**EXERCISE OBJECTIVE**
Below is a block of records. Copy every line in it that contains the word "beside".

**INFORMATION SUPPLIED**

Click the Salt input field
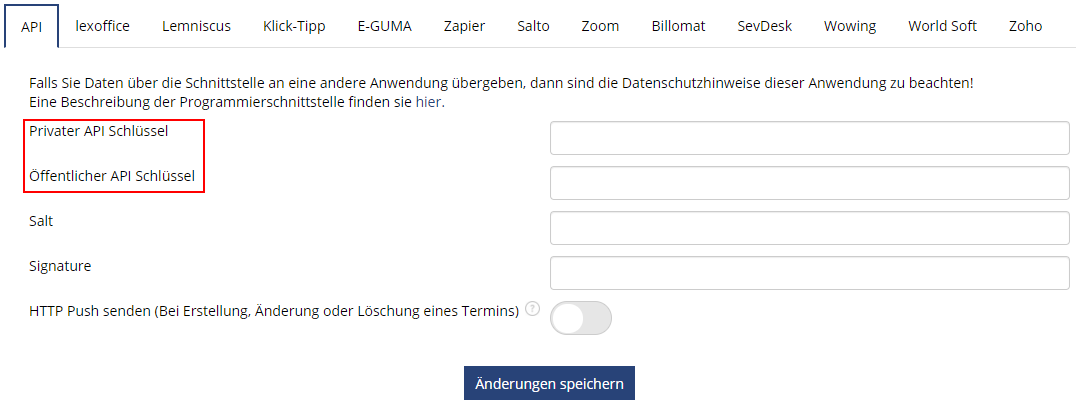 (x=810, y=228)
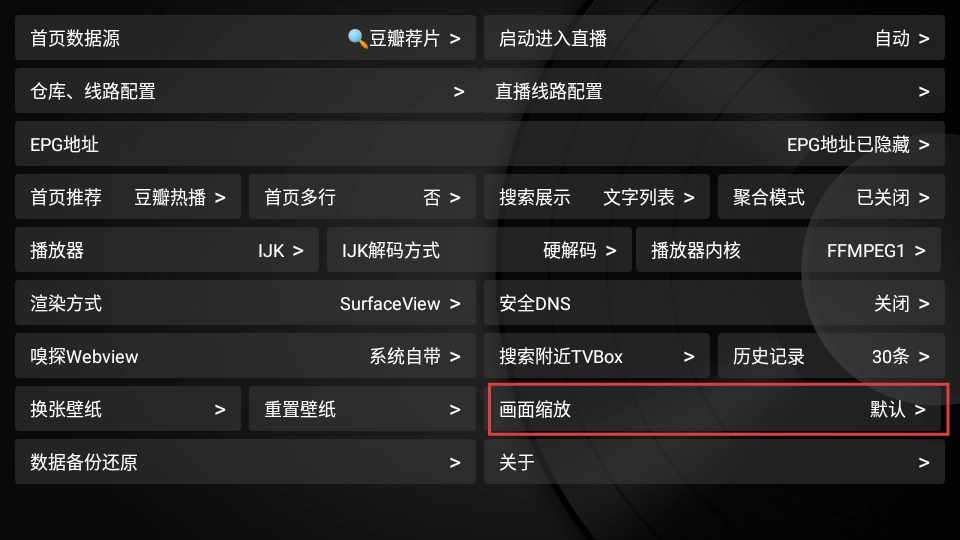Open 直播线路配置 entry
This screenshot has width=960, height=540.
click(x=713, y=91)

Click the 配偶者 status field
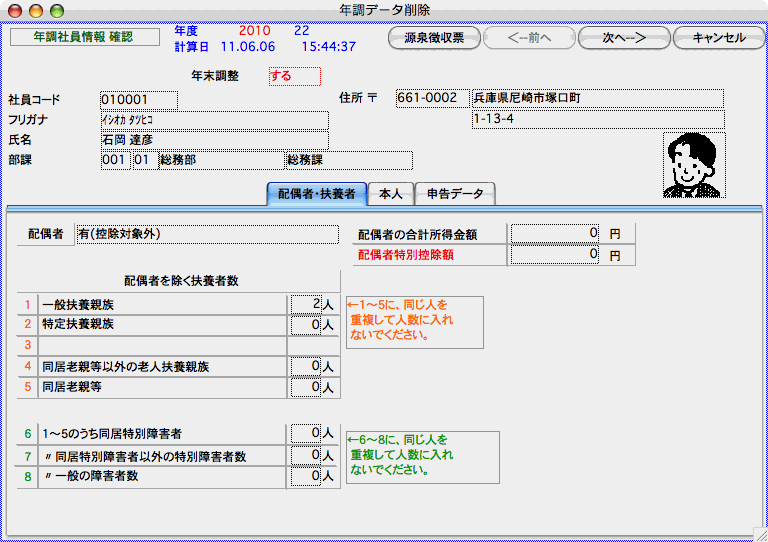[207, 234]
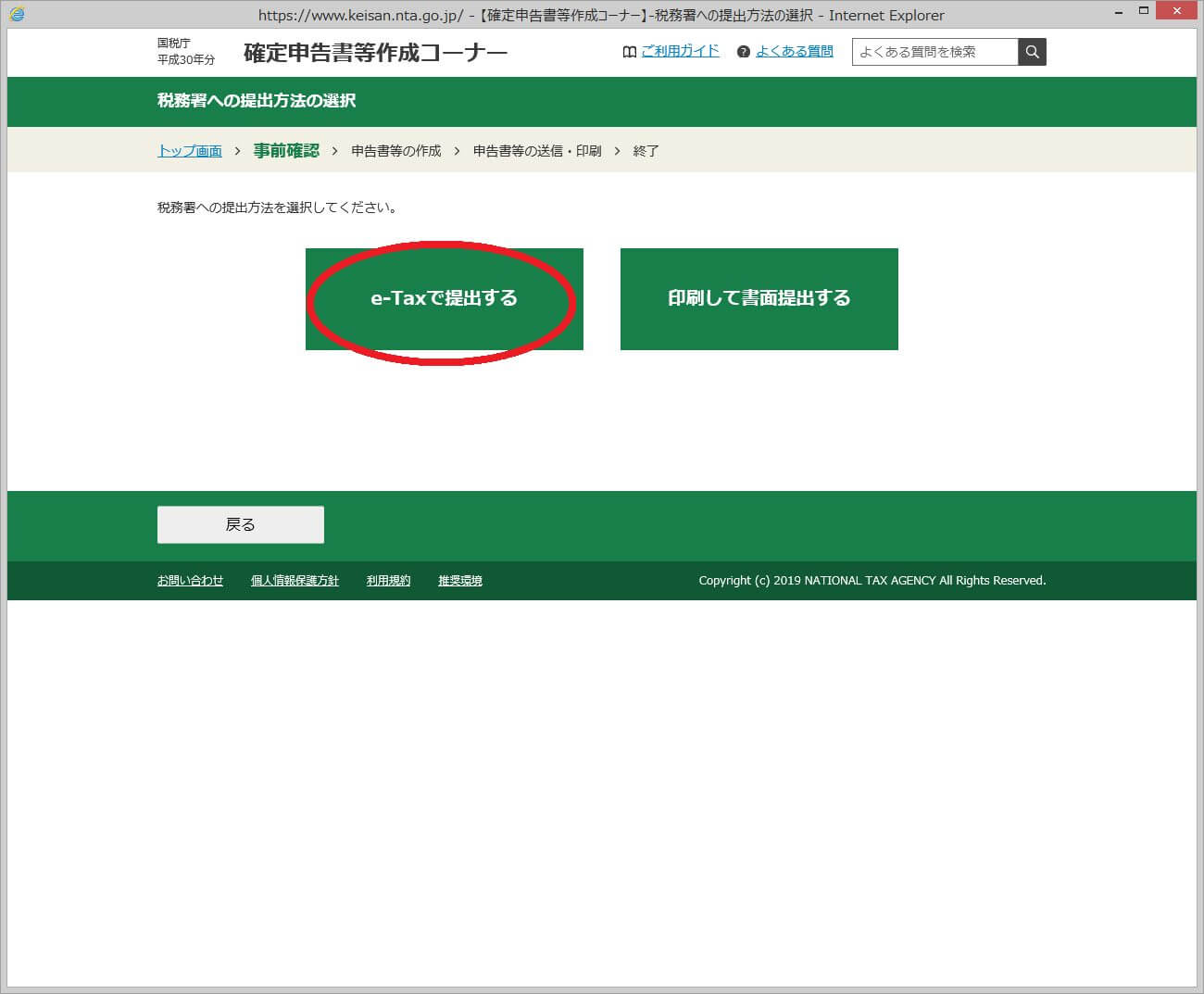
Task: Choose e-Taxで提出する submission option
Action: [x=445, y=298]
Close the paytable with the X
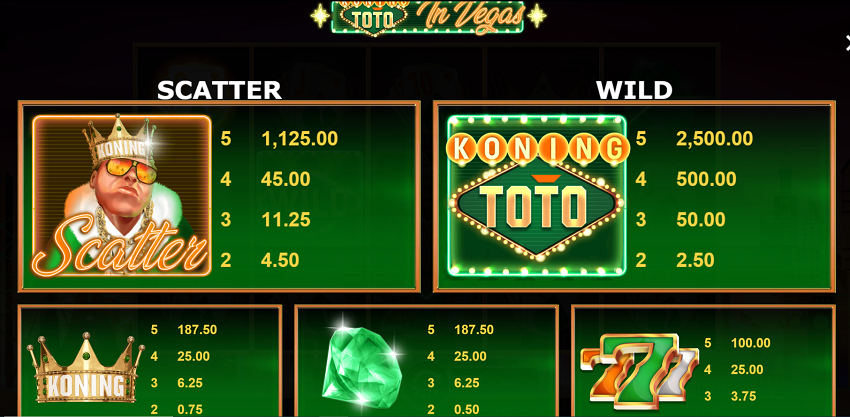850x417 pixels. [846, 44]
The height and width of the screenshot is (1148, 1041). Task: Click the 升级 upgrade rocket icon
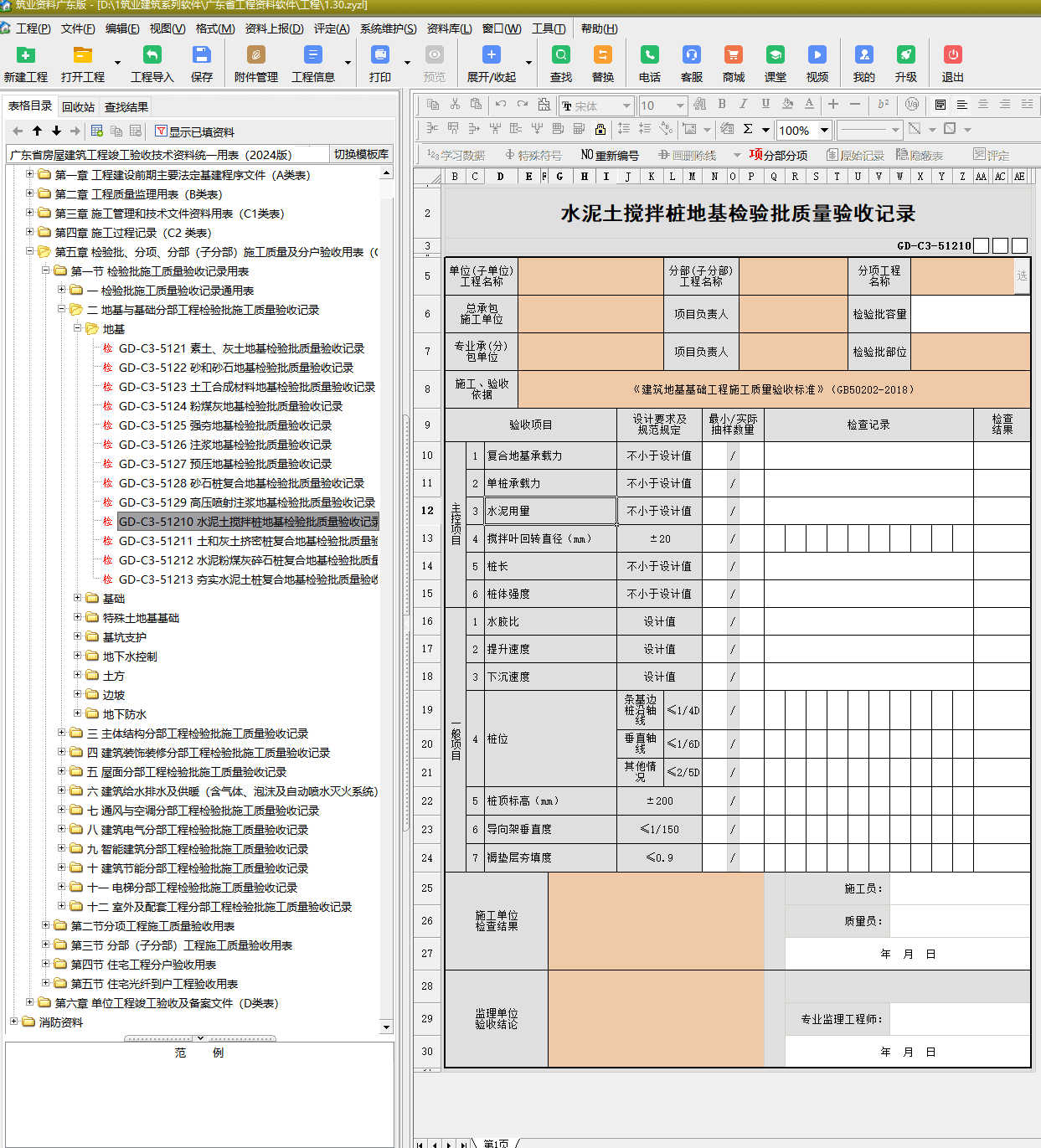[x=905, y=55]

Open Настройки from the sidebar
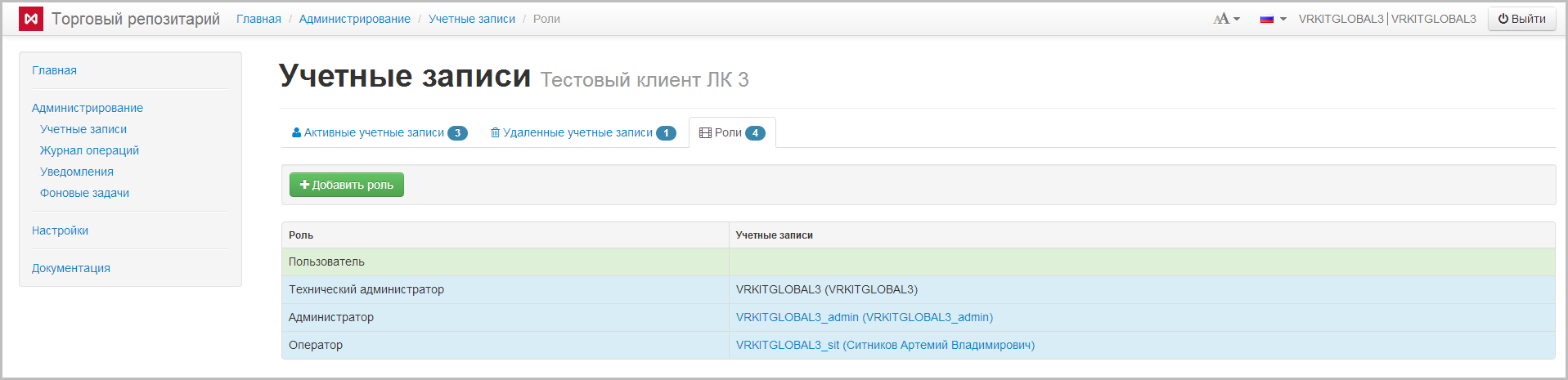pyautogui.click(x=60, y=230)
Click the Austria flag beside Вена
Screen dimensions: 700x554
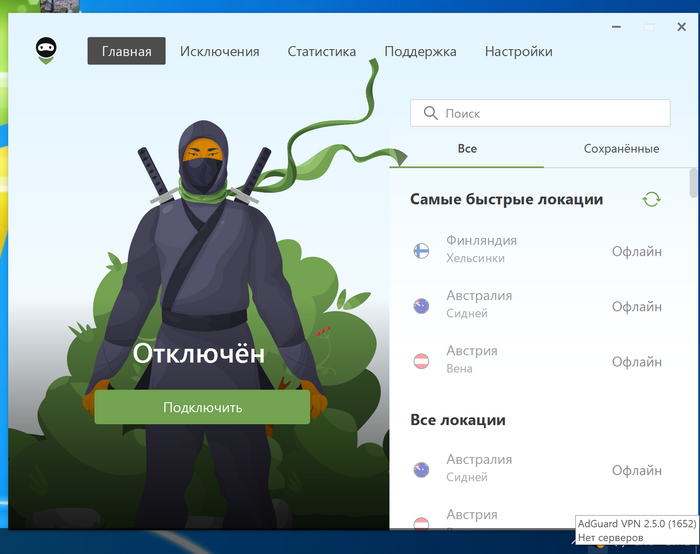coord(422,361)
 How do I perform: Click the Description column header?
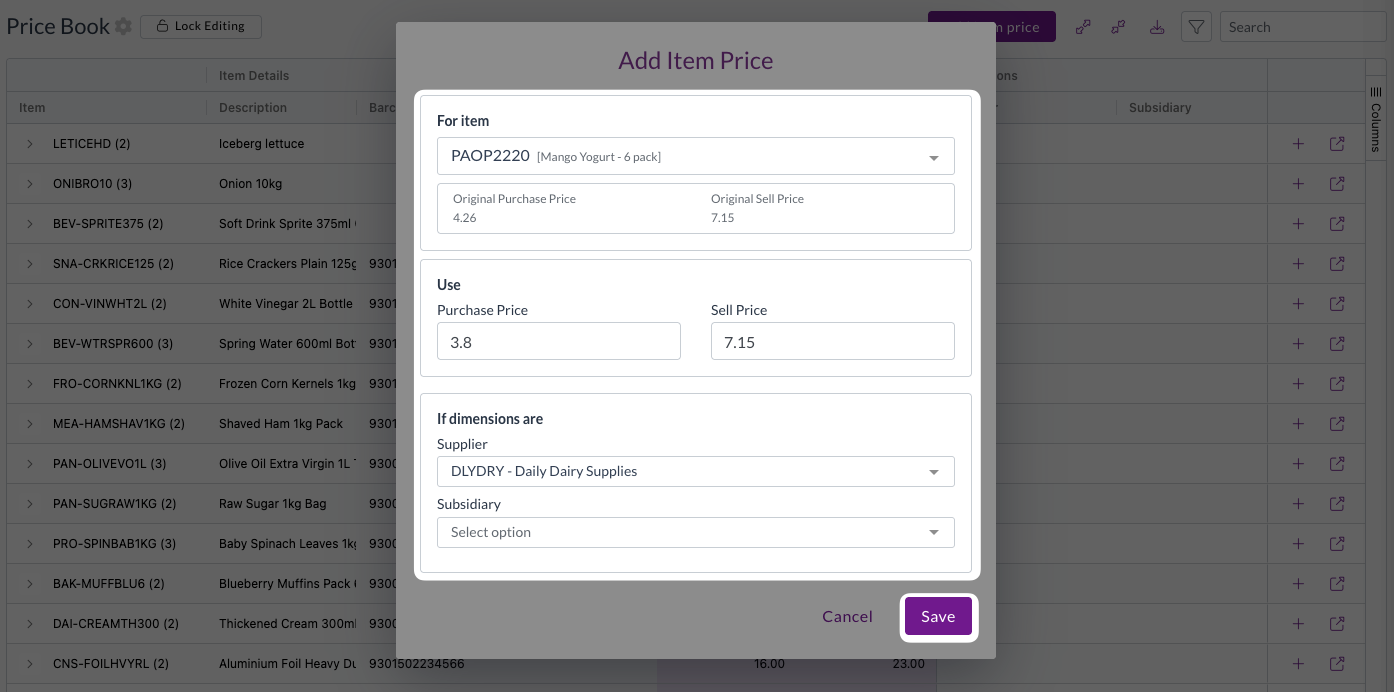(253, 108)
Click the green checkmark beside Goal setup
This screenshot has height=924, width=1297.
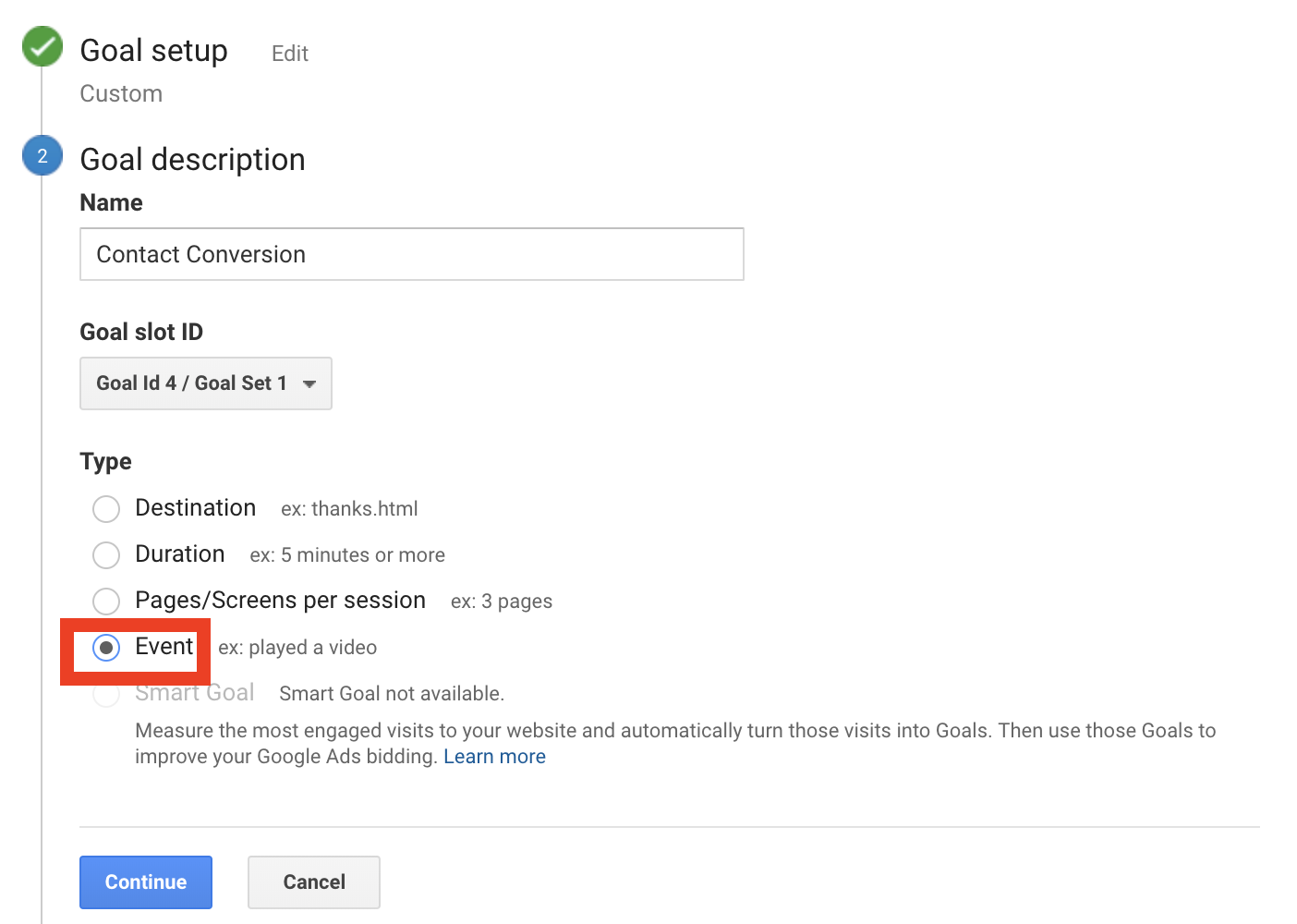coord(42,47)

**RESULT OF THIS EXERCISE**
Click the Austria flag beside Вена
Click the green checkmark beside Goal setup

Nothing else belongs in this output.